The paper tackles the challenge of estimating dynamic treatment regimes (DTRs) from observational data with unmeasured confounding by introducing a framework using time-varying instrumental variables (IVs) to define and estimate optimal DTRs under partial identification, and demonstrates superior performance in simulations and a real-world neonatal care application.

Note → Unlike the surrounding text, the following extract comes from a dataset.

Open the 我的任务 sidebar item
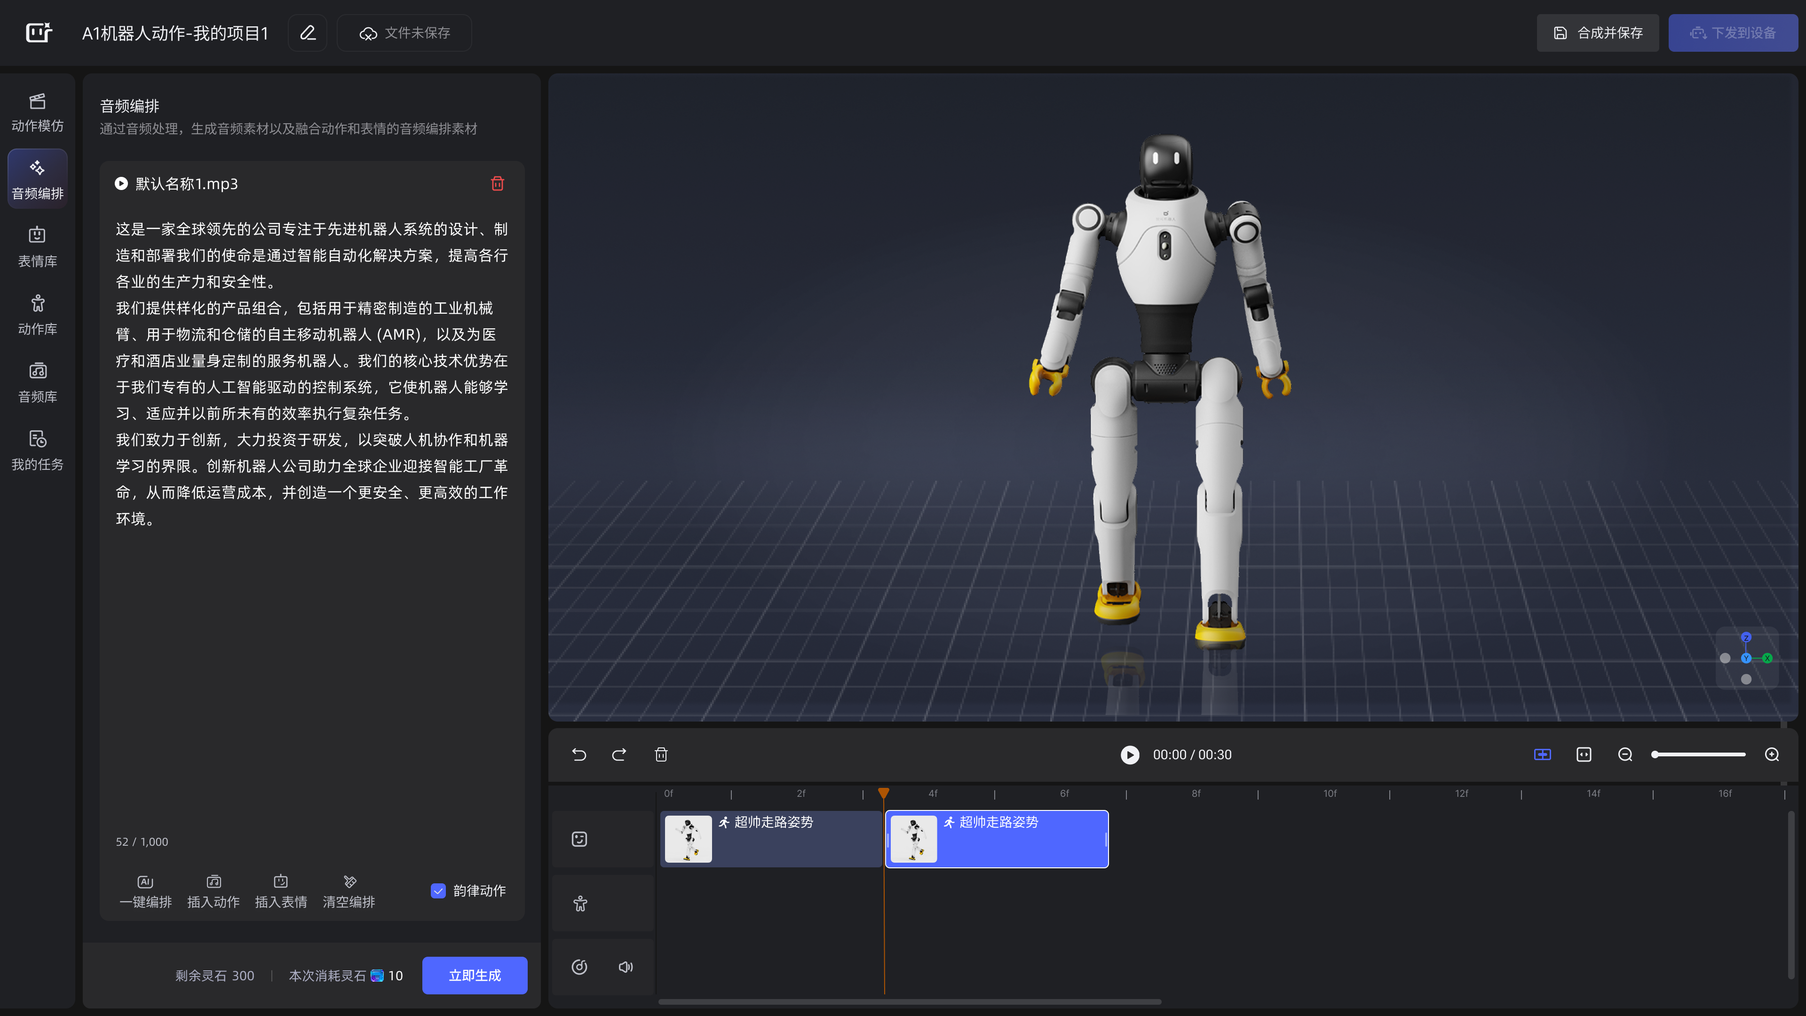The width and height of the screenshot is (1806, 1016). click(x=38, y=450)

Estimating dynamic treatment regimes (DTRs) from retrospective observational data is challenging as some degree of unmeasured confounding is often expected. In this work, we develop a framework of estimating properly defined "optimal" DTRs with a time-varying instrumental variable (IV) when unmeasured covariates confound the treatment and outcome, rendering the potential outcome distributions only partially identified. We derive a novel Bellman equation under partial identification, use it to define a generic class of estimands (termed IV-optimal DTRs), and study the associated estimation problem. We then extend the IV-optimality framework to tackle the policy improvement problem, delivering IV-improved DTRs that are guaranteed to perform no worse and potentially better than a pre-specified baseline DTR. Importantly, our IV-improvement framework opens up the possibility of strictly improving upon DTRs that are optimal under the no unmeasured confounding assumption (NUCA). We demonstrate via extensive simulations the superior performance of IV-optimal and IV-improved DTRs over the DTRs that are optimal only under the NUCA. In a real data example, we embed retrospective observational registry data into a natural, two-stage experiment with noncompliance using a time-varying IV and estimate useful IV-optimal DTRs that assign mothers to high-level or low-level neonatal intensive care units based on their prognostic variables.